Means that I need to add another column with author id, mapped to the author table. It's really getting more complicated by the minute!]
[Edit 2: another solution would be to record an author id in place of author name email etc... Means I'd have to look it up from the author table when displaying an element with such a signature. Oh well, all that to avoid adding another column to that darn table.]

Comments disabled because of spammers.

comment #1 On 04/07, Fetard wrote :

Why should the title be unique? Two posts could have the same title but a different id.

You should perhaps add a variable for "type" value, like text, picture...

Sorry for my bad english :)

comment #2 On 04/07, korbo wrote :

Because ids will be used internally, not externally. I'd like to have urls like "/yet another CMS" be mapped properly by the system, instead of "/id/245/yet+another+CMS". Is it taking it too far? You tell me...

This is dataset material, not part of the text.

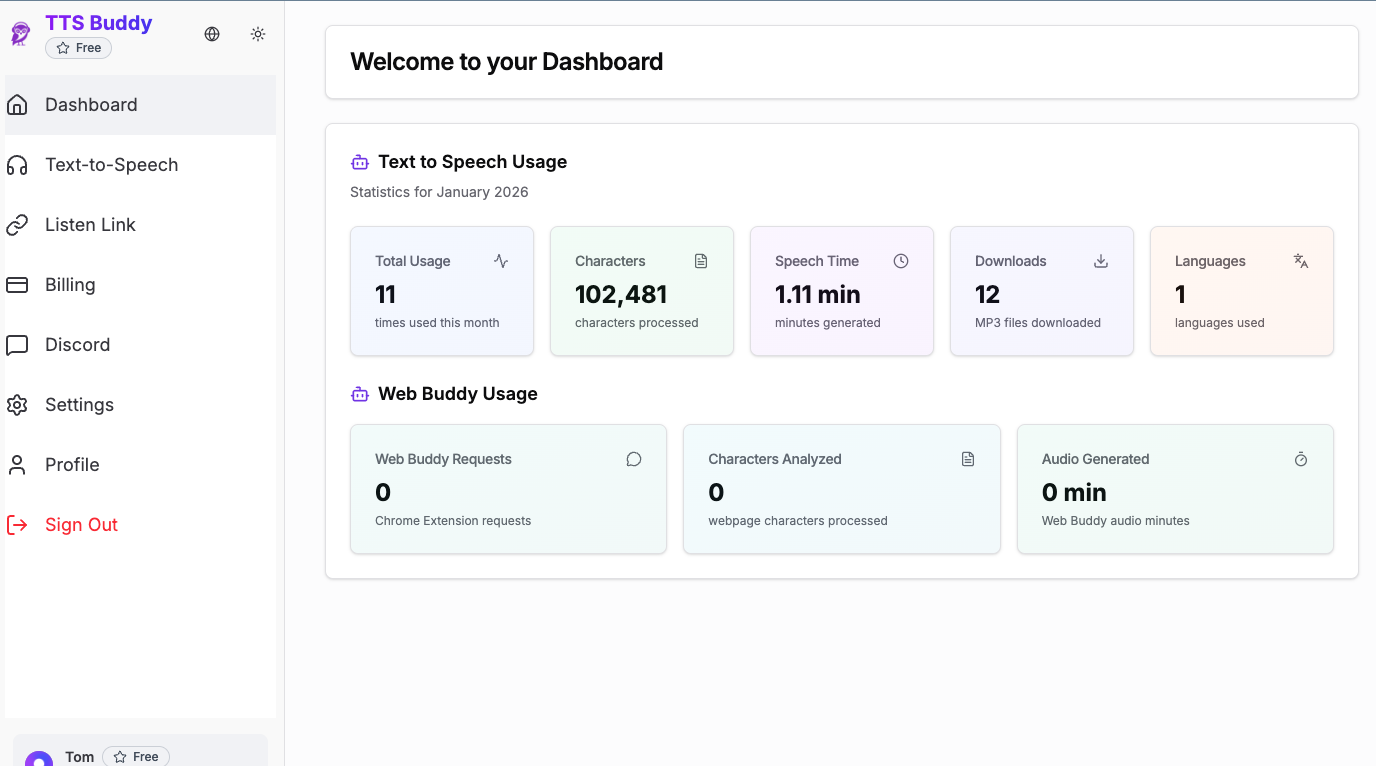Open Settings using the gear icon
The width and height of the screenshot is (1376, 766).
coord(17,404)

comment #3 On 04/07, Fetard wrote :

But you could use the ID and the title in URLs also, like /?id=XX&title=Bla+bla+more+blablabla, to be more readable by search crawlers :)

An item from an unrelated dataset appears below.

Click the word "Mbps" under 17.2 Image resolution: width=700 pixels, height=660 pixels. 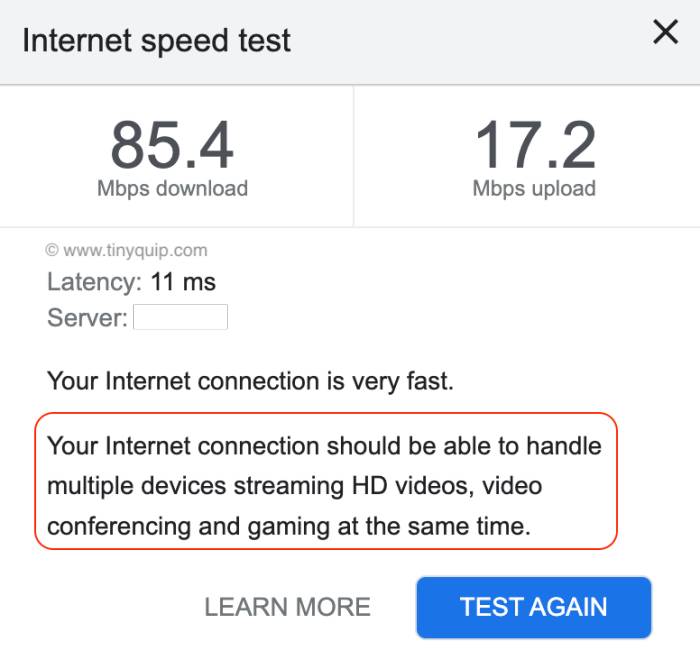(499, 189)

comment #4 On 05/07, Fetard wrote :

Arghhhhhhhhhhhh you "justify" your text...

(Did you notice the fact that when you click on my website's URL Firefox shows you the site of 'Le monde'?)

comment #5 On 05/07, Korbo wrote :

I don't see your point. What does the world care about a database id? The world needs a way to tell what article they want that's easy to remember and makes sense with the content of the article. Which corresponds exactly to the definition of the title of the article in my opinion, not some random meaningless id.

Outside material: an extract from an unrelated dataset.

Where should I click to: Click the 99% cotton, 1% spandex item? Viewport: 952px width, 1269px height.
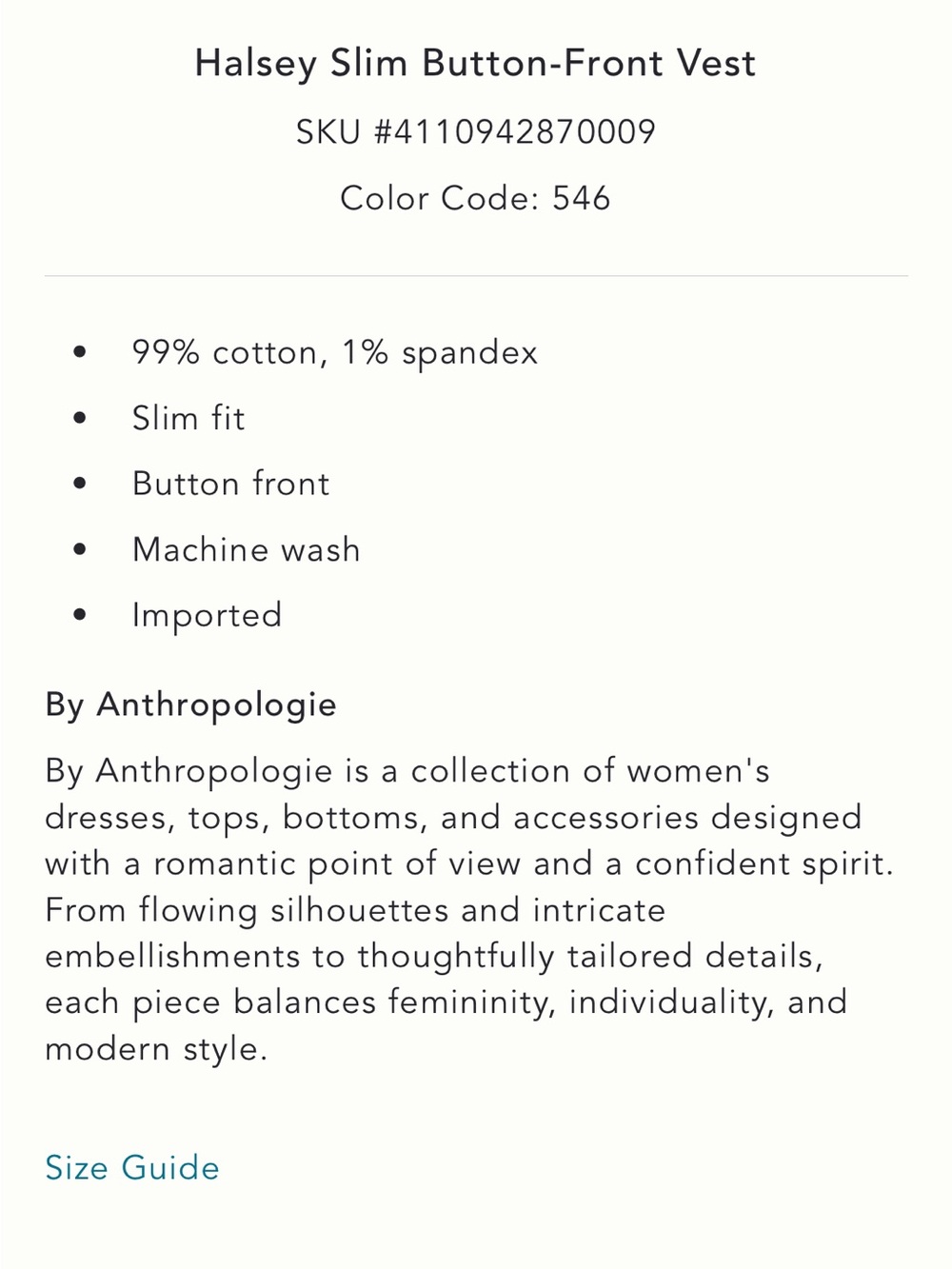[334, 353]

Let the machine do the dirty work, and the users enjoy the results. (And the coders sweat out there behind their screens :-))

comment #6 On 05/07, Korbo wrote :

Yes, I justify paragraphs, I like things to be square. Centered and right-aligned text is difficult to read, and left-aligned as well to me.

If your urls redirected, it's because you added http, which is already added by the cms. Any url will be stripped of "http://" now, though I should only strip them in the beginning. Not interested in regular expressions at this very moment, so I'll leave it that way. :-)

comment #7 On 06/07, Fetard wrote :

But, if you have two articles or posts or pictures with the same title?

comment #8 On 06/07, Fetard wrote :

For the redirection, the problem is not that I forgot to cut off the http...

The fact is : when you surf on http://http://www.domain.com on Firefox, it shows "Le monde"'s website :o

comment #9 On 06/07, Korbo wrote :

Well, two texts or images with the same title, I guess it means that they are not descriptive enough. That's what it takes to have purely friendly urls...

comment #10 On 06/07, Fetard wrote :

You are limiting writers' possibilities by this way...

comment #11 On 07/07, Korbo wrote :

Well, yeah. But on the other hand, two pictures, or two texts with the same name would only confuse the visitor. There are no such things as synonyms.
Consider a forum: two guys post the same question with the same subject. The second one is presented with a choice: graft his question to the existing thread, or choose a more precise subject.
Consider a gallery: same situation, the uploader can either (if allowed to) replace the first image with the new version or modify the title of his/her picture.
Consider a blog, a calendar, anything: two items with the same name only cause confusion.
I really think that everybody wins in the end.
(Of course, the person won't have to retype everything!)

comment #12 On 08/07, Fetard wrote :

And so, in your table, you save the full title of the post/picture?